What Is Clustering?
In supervised learning, every training example has a label. In clustering, you have data but no labels. The goal: discover natural groups (clusters) in the data.
Think of sorting a pile of laundry without anyone telling you the categories. You’d naturally group by color, fabric type, or size. Clustering algorithms do the same with data — they find groups of similar items.
Use cases: Customer segmentation (group shoppers by behavior), anomaly detection (find the one transaction that doesn’t fit any group), image compression (group similar pixels), gene expression analysis (group genes with similar activity patterns), and document organization (group similar articles).
The fundamental challenge: how do you evaluate clustering without labels? There’s no “accuracy” to compute. Instead, we use internal metrics like silhouette score and within-cluster sum of squares (WCSS).
Clustering vs Classification
Classification (supervised):
Input: features + labels
Output: decision boundary
Goal: predict labels for new data
Eval: accuracy, F1, ROC-AUC
Clustering (unsupervised):
Input: features only (no labels!)
Output: group assignments
Goal: discover natural groups
Eval: silhouette, WCSS, visual inspection
Real-world example:
You have 100,000 customers with purchase data.
No one has labeled them "budget" or "premium."
Clustering discovers:
Cluster 0: budget shoppers (low spend, sales)

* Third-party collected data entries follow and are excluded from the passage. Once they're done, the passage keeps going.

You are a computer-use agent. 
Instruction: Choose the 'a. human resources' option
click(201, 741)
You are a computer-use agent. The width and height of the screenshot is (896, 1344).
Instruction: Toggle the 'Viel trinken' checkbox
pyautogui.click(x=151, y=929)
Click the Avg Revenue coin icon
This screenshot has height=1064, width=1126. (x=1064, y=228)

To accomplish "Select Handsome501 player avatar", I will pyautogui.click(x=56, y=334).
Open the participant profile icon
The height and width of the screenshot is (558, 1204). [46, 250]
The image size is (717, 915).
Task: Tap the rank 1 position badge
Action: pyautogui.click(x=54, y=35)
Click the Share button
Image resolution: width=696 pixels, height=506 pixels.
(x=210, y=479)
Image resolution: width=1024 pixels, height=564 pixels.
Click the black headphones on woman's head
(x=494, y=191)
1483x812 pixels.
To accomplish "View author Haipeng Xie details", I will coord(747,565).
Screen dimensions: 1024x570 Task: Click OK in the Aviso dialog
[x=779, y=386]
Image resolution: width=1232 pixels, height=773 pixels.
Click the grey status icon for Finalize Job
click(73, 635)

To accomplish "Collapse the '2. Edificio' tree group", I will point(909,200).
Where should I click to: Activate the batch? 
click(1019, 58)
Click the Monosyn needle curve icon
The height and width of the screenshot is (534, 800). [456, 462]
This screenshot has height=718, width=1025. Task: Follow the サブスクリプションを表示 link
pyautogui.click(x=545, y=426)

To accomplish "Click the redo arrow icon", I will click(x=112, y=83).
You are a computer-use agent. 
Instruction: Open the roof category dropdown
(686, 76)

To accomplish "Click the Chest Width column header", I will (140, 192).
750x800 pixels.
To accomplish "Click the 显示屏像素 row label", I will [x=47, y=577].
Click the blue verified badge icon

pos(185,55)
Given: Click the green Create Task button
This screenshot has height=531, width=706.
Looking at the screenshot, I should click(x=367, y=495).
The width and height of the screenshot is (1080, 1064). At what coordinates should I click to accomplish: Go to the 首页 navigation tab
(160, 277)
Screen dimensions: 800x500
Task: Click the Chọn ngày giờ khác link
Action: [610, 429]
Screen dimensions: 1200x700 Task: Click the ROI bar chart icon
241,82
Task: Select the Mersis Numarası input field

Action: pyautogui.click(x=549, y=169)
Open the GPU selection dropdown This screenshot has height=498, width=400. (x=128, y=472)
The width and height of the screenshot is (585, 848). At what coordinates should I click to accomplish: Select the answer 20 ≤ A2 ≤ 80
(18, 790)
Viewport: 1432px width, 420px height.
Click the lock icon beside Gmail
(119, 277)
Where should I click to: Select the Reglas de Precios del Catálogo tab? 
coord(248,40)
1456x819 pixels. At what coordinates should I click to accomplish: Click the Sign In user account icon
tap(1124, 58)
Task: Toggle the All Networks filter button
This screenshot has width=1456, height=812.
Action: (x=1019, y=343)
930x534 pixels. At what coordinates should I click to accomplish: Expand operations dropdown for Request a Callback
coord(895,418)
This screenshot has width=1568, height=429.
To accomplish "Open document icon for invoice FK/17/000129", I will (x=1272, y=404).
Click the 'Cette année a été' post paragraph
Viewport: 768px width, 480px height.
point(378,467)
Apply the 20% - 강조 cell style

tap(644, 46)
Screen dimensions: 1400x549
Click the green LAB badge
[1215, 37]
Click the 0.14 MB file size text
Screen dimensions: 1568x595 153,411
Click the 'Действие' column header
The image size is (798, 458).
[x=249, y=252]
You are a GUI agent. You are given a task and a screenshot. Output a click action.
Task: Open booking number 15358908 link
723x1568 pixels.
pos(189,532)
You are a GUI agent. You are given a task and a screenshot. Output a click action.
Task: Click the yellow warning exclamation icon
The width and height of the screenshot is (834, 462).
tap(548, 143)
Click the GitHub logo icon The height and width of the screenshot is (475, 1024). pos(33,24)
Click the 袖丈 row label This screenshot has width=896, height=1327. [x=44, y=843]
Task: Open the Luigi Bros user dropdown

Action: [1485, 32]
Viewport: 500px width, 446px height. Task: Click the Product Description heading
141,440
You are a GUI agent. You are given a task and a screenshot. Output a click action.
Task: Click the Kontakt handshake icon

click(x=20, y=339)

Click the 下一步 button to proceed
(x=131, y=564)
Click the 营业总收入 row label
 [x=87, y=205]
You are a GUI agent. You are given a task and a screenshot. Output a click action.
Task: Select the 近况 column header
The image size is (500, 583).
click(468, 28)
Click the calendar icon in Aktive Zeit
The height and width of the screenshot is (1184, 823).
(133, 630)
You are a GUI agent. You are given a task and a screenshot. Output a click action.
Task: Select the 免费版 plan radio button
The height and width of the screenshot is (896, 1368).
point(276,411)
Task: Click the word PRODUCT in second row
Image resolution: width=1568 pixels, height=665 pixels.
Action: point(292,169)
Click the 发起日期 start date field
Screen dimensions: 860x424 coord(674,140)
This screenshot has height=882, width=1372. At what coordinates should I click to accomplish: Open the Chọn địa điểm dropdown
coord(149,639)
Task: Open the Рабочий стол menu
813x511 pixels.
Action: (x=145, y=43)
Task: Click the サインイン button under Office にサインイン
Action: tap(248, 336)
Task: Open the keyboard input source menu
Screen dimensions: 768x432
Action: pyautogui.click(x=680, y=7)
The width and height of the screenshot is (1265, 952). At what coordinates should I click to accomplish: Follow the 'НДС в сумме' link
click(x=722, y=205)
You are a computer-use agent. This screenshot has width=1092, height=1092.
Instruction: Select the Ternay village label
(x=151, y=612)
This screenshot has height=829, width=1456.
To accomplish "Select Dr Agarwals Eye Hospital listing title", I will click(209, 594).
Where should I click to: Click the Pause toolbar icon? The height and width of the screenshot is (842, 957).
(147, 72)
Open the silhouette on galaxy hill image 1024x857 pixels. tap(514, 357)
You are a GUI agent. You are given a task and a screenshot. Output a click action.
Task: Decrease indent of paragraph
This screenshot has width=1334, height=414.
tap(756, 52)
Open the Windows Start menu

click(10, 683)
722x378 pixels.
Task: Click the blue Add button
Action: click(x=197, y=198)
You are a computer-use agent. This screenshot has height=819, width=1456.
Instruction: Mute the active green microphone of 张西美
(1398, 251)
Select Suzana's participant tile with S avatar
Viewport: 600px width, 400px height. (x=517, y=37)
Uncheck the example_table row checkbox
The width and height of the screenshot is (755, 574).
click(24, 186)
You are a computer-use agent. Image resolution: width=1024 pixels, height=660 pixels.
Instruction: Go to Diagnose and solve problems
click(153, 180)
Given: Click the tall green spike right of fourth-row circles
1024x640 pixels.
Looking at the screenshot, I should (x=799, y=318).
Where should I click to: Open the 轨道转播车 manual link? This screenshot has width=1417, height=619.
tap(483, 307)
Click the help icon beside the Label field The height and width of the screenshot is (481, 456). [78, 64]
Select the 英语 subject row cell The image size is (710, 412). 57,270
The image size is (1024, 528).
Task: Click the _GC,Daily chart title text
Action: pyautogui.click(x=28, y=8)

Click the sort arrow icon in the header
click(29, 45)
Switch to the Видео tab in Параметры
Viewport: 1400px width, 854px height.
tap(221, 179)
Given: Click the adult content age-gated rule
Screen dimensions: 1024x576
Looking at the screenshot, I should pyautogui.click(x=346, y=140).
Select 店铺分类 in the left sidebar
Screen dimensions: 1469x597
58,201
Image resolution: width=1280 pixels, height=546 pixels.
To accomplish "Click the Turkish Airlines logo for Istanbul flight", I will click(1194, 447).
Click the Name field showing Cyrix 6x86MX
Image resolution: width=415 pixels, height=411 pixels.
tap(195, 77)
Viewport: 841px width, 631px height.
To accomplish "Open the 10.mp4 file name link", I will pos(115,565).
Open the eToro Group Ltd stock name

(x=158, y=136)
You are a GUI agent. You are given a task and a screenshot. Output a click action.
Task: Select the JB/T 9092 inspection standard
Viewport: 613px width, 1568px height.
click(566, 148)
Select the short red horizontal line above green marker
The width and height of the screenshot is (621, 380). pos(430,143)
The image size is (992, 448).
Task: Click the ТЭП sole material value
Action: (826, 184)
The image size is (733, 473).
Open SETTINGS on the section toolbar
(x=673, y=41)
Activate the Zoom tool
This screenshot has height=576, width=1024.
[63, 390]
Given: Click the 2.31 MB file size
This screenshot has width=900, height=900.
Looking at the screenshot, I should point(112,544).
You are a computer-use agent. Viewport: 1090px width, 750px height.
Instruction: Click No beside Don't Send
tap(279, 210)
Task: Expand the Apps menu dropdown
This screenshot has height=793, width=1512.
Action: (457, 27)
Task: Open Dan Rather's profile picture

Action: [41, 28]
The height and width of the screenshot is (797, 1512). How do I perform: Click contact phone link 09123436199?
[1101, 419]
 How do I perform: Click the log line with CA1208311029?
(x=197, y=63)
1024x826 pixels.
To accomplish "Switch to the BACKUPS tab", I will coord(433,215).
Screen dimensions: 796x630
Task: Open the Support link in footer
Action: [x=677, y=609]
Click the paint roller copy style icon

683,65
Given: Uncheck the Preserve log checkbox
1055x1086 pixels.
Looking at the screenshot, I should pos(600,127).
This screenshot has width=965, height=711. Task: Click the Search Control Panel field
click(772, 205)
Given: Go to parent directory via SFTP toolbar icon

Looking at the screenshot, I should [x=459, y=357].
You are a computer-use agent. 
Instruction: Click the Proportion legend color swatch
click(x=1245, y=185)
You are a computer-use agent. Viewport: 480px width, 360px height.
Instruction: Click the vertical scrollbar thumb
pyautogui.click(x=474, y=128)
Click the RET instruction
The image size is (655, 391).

Cluster 1: premium buyers (high spend, brands)
Cluster 2: occasional (rare, seasonal)
Now marketing can target each group differently.
Key insight: Clustering is like being a new student at a school cafeteria. Nobody tells you the social groups, but after a few days you notice the athletes sit together, the band kids sit together, and the gamers sit together. You discovered the structure by observing patterns — that’s exactly what clustering algorithms do with data.